Books with thin spines I noticed get put together at the very top of stacks or right end of my shelf just before pocket-sized novels. Thin book spines have always fascinated me. Have I assumed I could finish them in two hours? Yes and wrongly so at times. I’ve noticed thin spines are used for novellas, tiny print novels and poetry collections. A thin spined book can be a condensed or quick read. Not knowing what to get can quickly fast track a reading slump for me. The curiosity, really, does the fast tracking. I recall when I was to read Last Days At Forcados High School by A.H Mohammed, a Nigerian coming of age novella. I procrastinated it until I discovered how full but quick it was to read. Unlike, Independence by Sarah Manyika which was condensed. I began it having learnt my lesson only to have a long read ahead. Thanks to the multiverse for reading vigils!
I remember secondary school days when we’d pick positions on novel lending lists. Or during book swaps, I’d always smile when fellow bibliophiles would carry the book, turn it around to look at its spine and width. The borrowers use quick reader maths (ie. book lust × the book spine/ weight + page numbers ÷ reading speed) to estimate how long they’ll read the novel. It was always an intriguing sight. How come we rarely did that with thin spined books? Maybe because romance and thrillers came in thick spined, brown leaved, pocket-sized novels.
Then there is the aesthetics of thin spines in book photography. I had to prop up a stack of thin spined books and zoom in high-definition into the smaller lettering of their book titles. Aesthetics of words is another way I arrange my books. How can I write a mental fill in the gap story with titles on book spines, is the game this arrangement plays. The beauty of lit words made me begin to note and admire titled chapters. I can’t remember my first favourite titled chapter. But two books on my current To-Be-Read books list have many intriguing titled chapters. I feel my admiration and preference for titled chapters came from loving short-story collections.

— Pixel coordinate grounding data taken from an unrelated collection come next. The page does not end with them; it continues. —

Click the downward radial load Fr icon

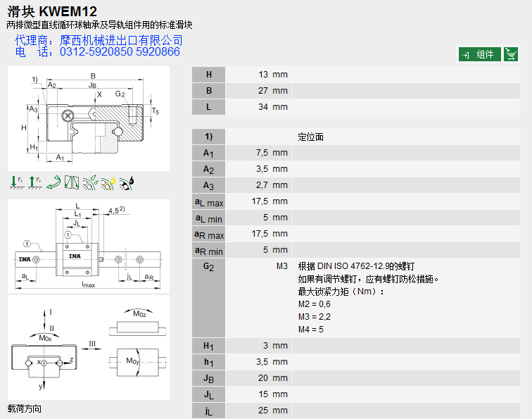pyautogui.click(x=16, y=182)
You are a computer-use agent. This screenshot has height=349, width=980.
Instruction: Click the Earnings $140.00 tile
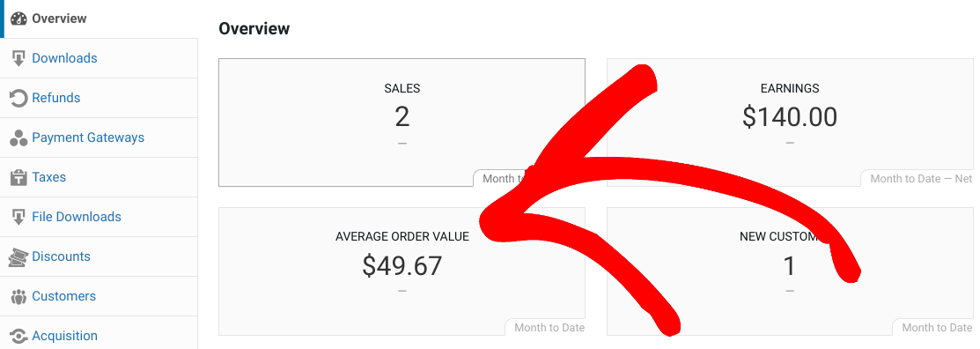(x=790, y=123)
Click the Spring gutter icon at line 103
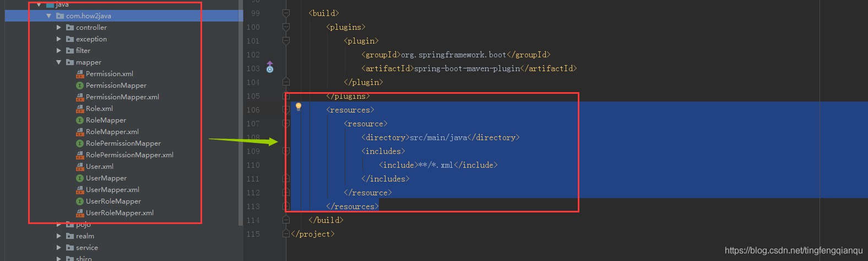The image size is (868, 261). pos(270,67)
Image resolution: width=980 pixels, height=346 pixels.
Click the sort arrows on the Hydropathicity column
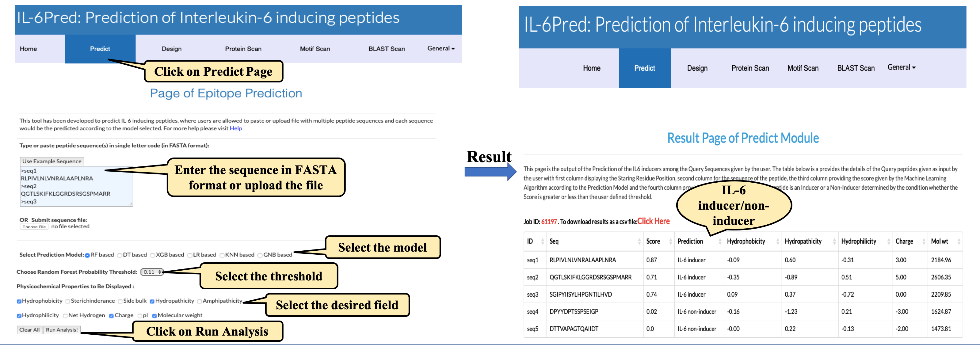834,241
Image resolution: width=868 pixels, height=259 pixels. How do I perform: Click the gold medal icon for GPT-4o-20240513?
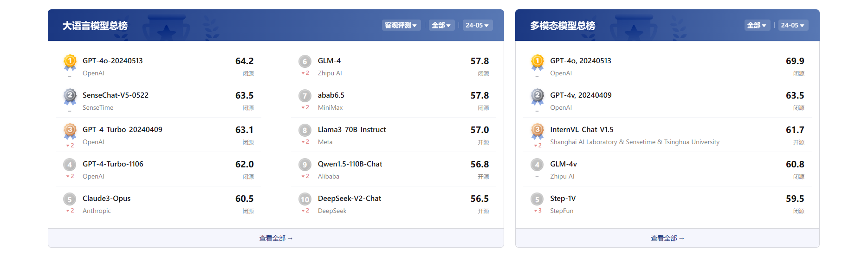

Laughing As They Chased Us by Sarah Jackman has beautifully names chapters, ie. explain love, the love bit, etc. I can’t forget chapter 13’s title in Juliet Takes A Breath by Gabby Rivera. ’13. Didn’t Come to Kill Anyone. I Came Here to Die’ was so mysterious! Excitement led me through each chapter of this queer coming of age novel. That’s the thing with titled chapters, they promise intriguing insight into the plot and characters.
I don’t mind chapters named after the characters narrating them like Dimple and Rishi in When Dimple Met Rishi by Sandhya Menon or in Children of Blood and Bone by Tomi Adeyemi narrated by Zélie, Amari and Inan. Titled chapters at the upper edges of books just add so much witty beauty to book photos. For example, in my Instagram picture for The Sun is Also a Star by Nicolas Yoon which I dubbed “A Guide for falling in Love within a day: Using Science and Fate.” The book edge of ‘explain love’ in the picture was a metaphor to the theme of Nicola Yoon’s YA Romance ebook. Am I the only one that has noticed how thin spined books and titled chapters influence their book lust, book arrangements, purchases and photography? Either way I’m still a book nerd who loves titled chapters and thin spines.
Don’t forget to have a booked weekend gemstone!